Text under study
^^^^^^^^

Sunday, January 06, 2013
Some patients turned away from hospices because of certain kinds of treatment; retiree health insurance might not do well under Obamacare
Paul Span has a New York Times article ("The New Old Age") Jan 3 about surprising hurdles for patients getting into hospice care. Many smaller hospices will not accept patients on chemotherapy, radiation, or some sort of intravenous drip even though these treatments, in modern settings, can be intended only for palliative care, not cure.
The link for the story is here.
My own Mother was actually in a hospice facility for four days at the end. All the other treatment was at home. I don’t see why there would be a problem accepting patients whose palliative treatment continues at home. She was on oxygen, continuously at the end.
On Saturday, Ezekiel J/ Emmanuel argued in the New York Times that end-of-life care can be made “better”, but probably not cheaper.
In another study that can affect retiree health insurance before Medicare availability age, the New York Times is reporting Sunday that many states do not have the ability to control insurer rate hikes under Obamacare. The worst affected states seem to be California, Ohio and Florida. This seems like a complicated problem that requires close examination. Retiree health insurance often provides substandard reimbursement for hospital inpatient (like only 70%) and yet costs about as much as Medicare and Medigap combined.

^^^^^^^^

Dataset extract
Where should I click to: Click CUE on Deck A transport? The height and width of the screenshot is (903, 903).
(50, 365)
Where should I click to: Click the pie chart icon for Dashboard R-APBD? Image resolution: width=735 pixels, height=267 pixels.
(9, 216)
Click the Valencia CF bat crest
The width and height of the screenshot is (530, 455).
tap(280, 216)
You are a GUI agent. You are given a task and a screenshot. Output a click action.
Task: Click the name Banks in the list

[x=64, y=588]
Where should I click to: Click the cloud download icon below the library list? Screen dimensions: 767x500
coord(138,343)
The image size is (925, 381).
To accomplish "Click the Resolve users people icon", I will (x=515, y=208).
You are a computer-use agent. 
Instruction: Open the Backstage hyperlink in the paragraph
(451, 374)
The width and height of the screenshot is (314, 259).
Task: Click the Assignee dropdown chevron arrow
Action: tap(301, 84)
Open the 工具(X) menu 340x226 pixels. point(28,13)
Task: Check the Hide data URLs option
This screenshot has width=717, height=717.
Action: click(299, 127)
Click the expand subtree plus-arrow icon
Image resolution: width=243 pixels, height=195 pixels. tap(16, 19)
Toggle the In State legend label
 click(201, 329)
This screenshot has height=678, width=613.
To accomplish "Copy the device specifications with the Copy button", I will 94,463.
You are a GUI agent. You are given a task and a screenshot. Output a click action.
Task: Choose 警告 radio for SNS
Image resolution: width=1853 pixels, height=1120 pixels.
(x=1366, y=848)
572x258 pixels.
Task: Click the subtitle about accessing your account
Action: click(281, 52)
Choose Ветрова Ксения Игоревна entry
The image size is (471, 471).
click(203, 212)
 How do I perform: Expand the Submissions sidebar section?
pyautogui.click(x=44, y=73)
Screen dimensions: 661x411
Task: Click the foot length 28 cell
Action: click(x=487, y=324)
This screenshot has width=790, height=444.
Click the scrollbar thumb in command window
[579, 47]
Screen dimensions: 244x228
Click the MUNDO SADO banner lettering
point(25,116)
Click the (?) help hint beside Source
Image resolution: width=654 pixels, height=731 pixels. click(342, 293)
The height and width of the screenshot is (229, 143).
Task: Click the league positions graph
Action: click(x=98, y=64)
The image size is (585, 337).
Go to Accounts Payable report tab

^^^^^^^^

The task
In the post about hospices and retiree health insurance, which states seem to be the worst affected?

Expected output
California, Ohio and Florida